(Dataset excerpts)
- Opening Delimiter -
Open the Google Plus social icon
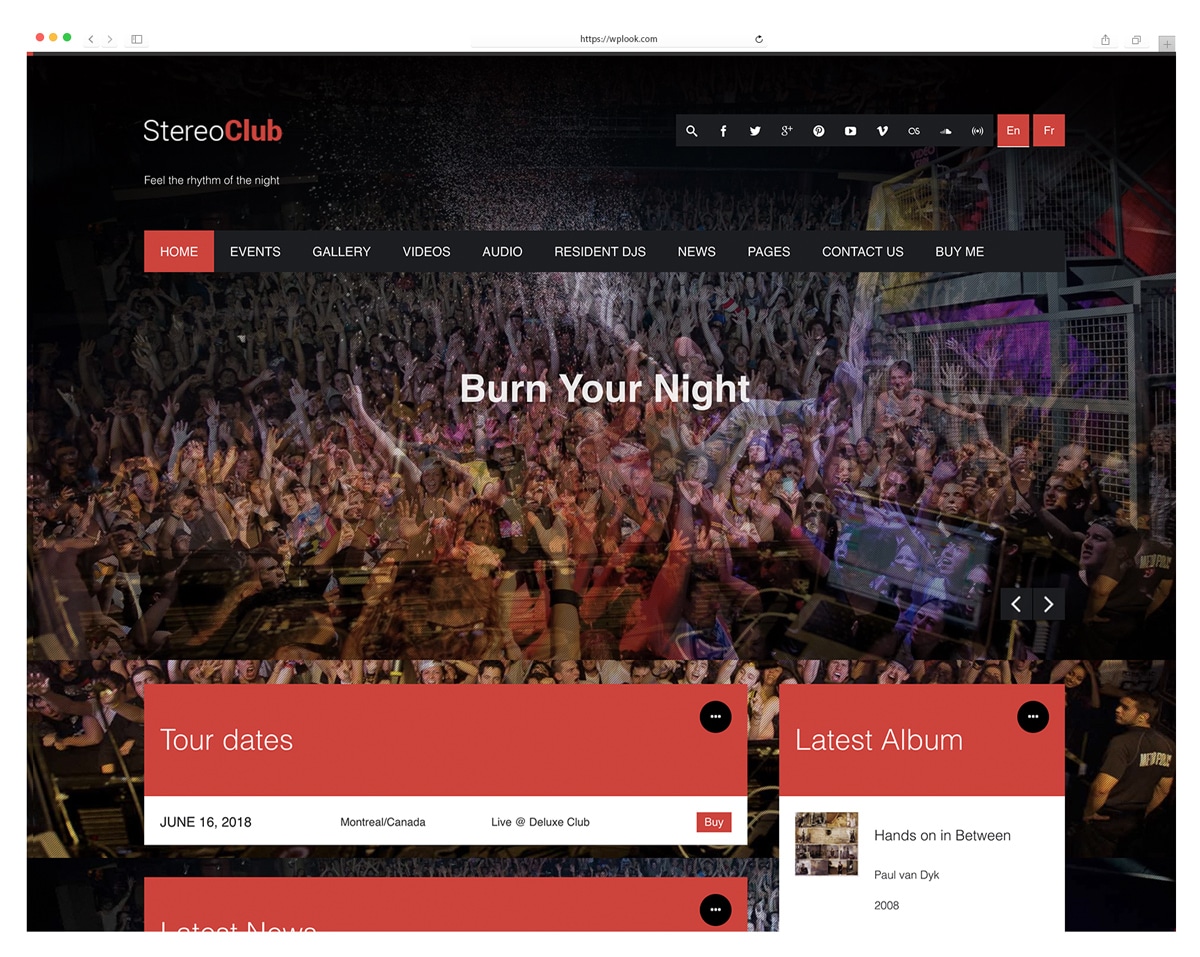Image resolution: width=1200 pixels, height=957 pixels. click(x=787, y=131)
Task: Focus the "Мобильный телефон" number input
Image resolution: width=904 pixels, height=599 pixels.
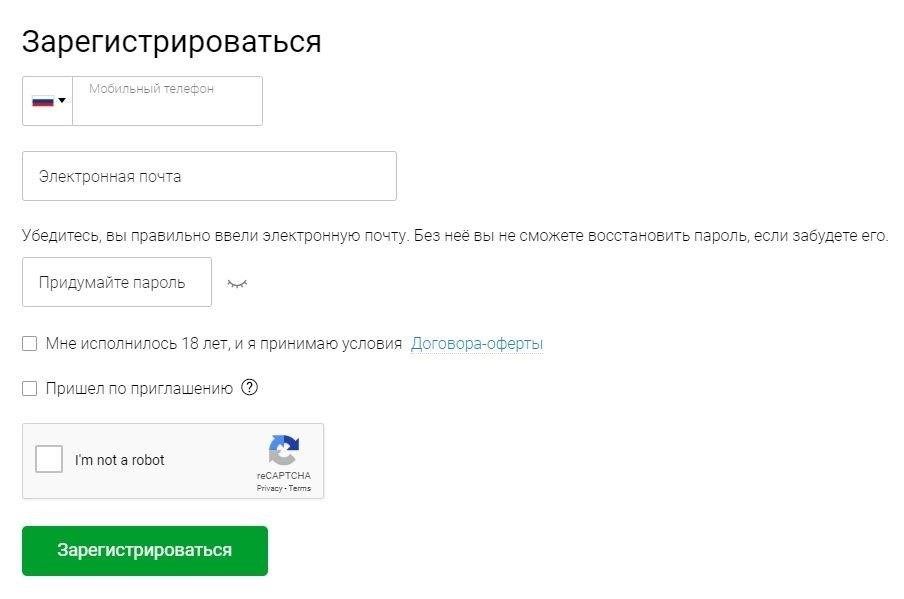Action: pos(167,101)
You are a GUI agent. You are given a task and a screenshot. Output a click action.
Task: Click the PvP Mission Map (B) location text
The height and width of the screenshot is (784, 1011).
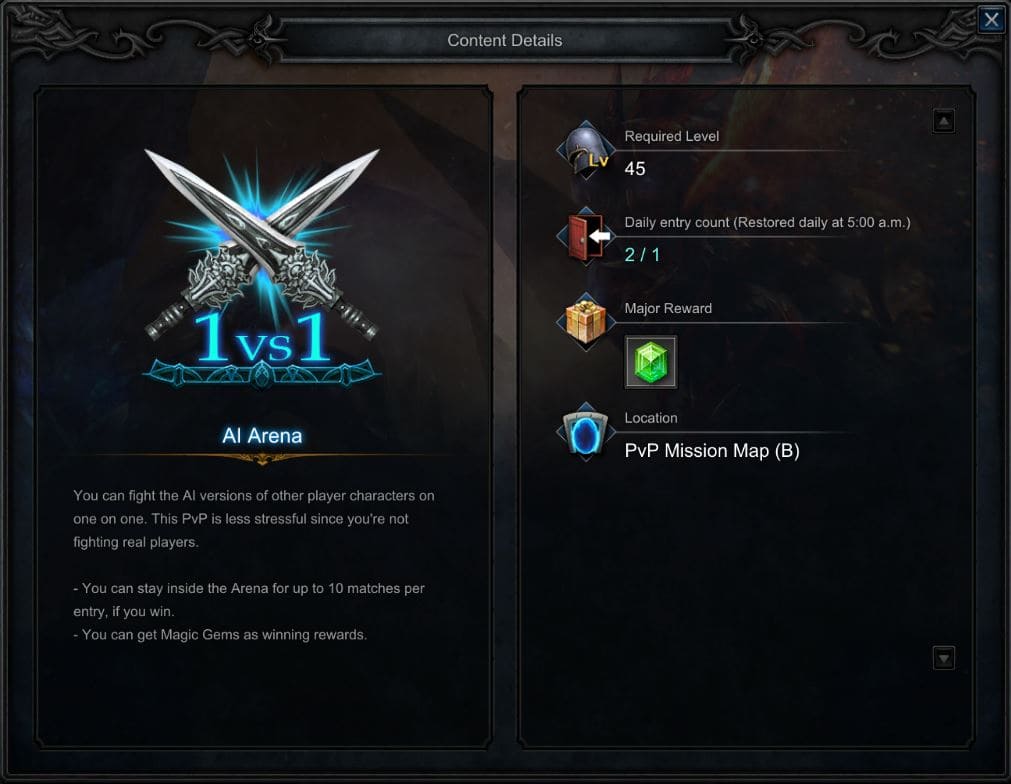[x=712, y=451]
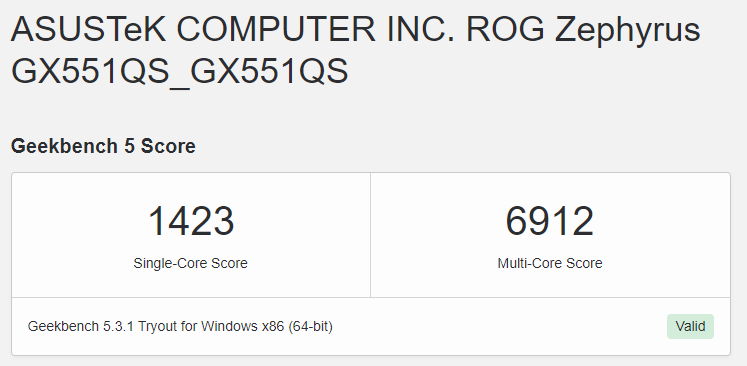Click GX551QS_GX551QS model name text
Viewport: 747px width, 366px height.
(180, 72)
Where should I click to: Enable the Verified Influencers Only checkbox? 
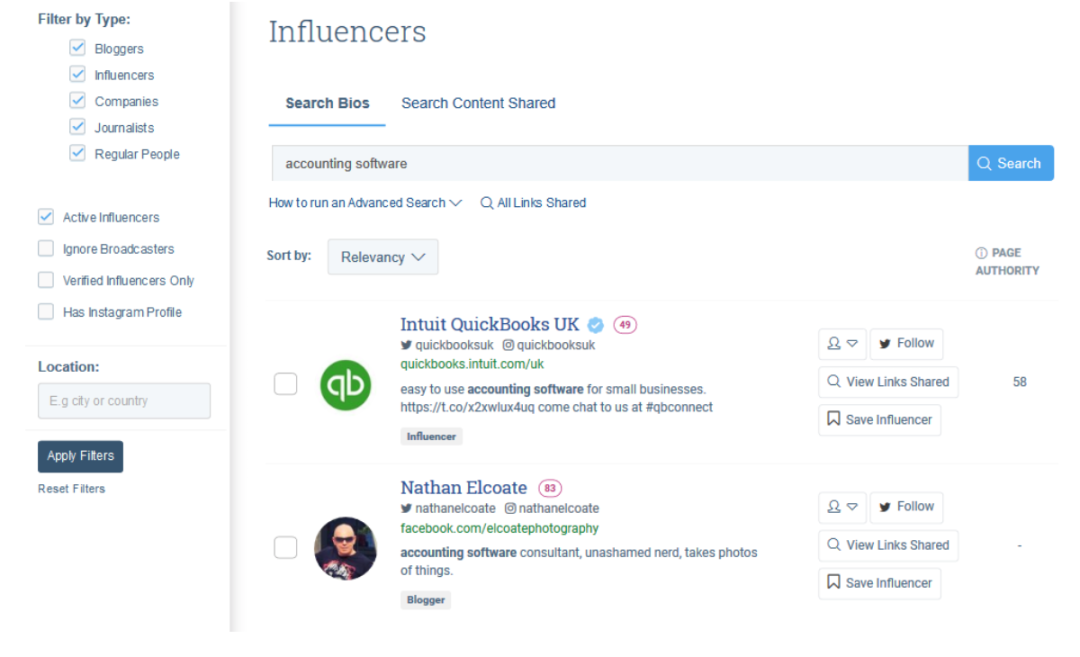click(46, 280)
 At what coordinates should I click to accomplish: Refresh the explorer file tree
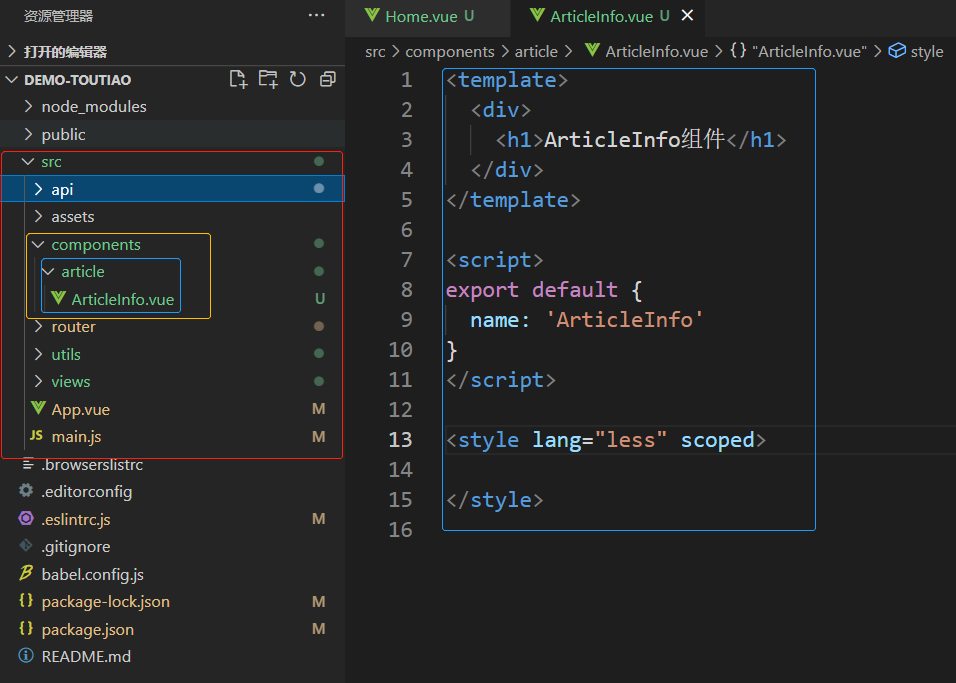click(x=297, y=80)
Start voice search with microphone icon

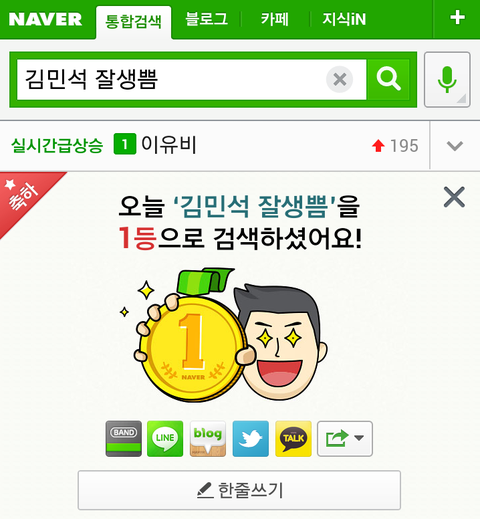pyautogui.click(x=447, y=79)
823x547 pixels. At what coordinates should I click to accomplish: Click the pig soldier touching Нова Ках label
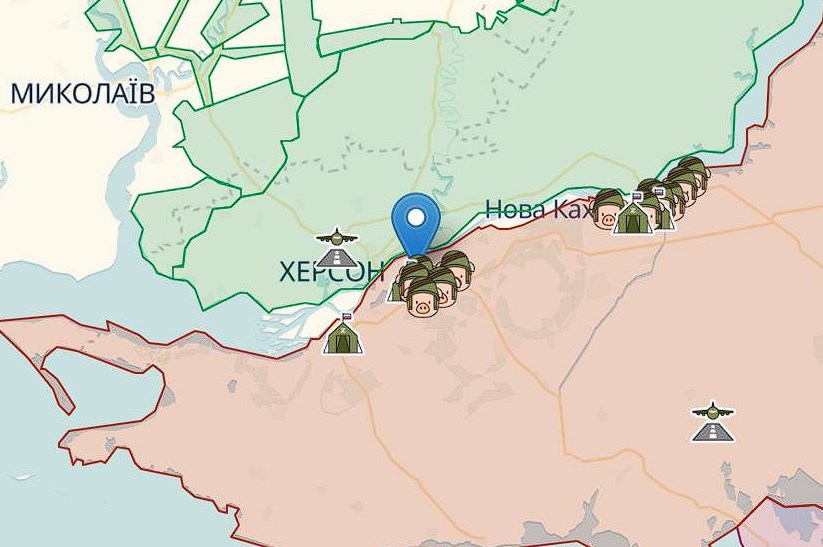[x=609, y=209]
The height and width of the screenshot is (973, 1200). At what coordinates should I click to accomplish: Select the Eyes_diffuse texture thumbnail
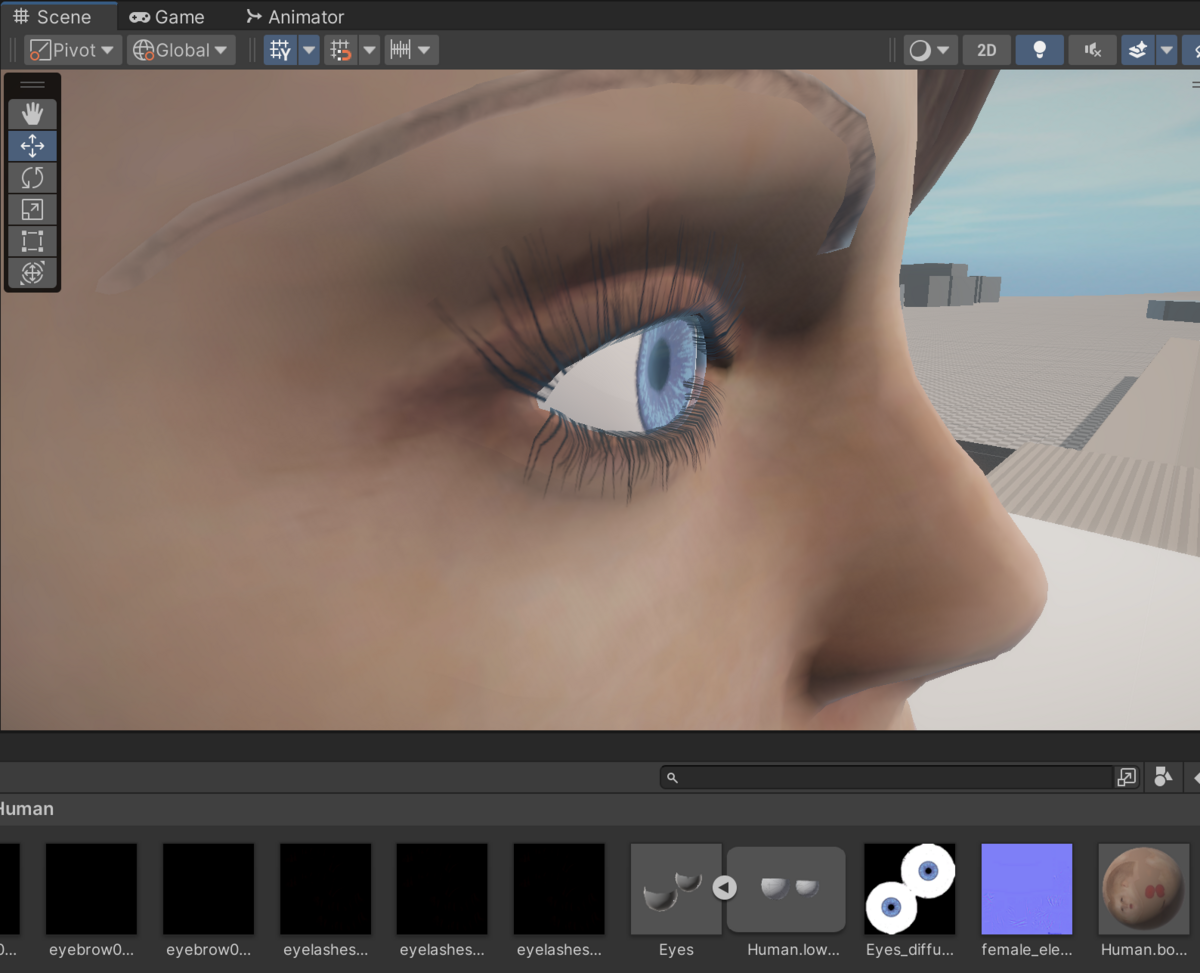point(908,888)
- Closing Delimiter -
◆ Task to carry out ◆
Transcribe every line from the one with "The height and width of the screenshot is (784, 1011)." to the last line of the records above, exactly, excluding pictures.

◆ Task answer ◆
The height and width of the screenshot is (784, 1011).
[x=712, y=451]
Click GX551QS_GX551QS model name text
Viewport: 747px width, 366px height.
(180, 72)
Where should I click to: Enable the Verified Influencers Only checkbox? 
click(46, 280)
 At what coordinates should I click to accomplish: Refresh the explorer file tree
click(x=297, y=80)
Start voice search with microphone icon

pyautogui.click(x=447, y=79)
823x547 pixels. At what coordinates should I click to accomplish: Click the pig soldier touching Нова Ках label
[x=609, y=209]
The height and width of the screenshot is (973, 1200). At what coordinates should I click to accomplish: Select the Eyes_diffuse texture thumbnail
point(908,888)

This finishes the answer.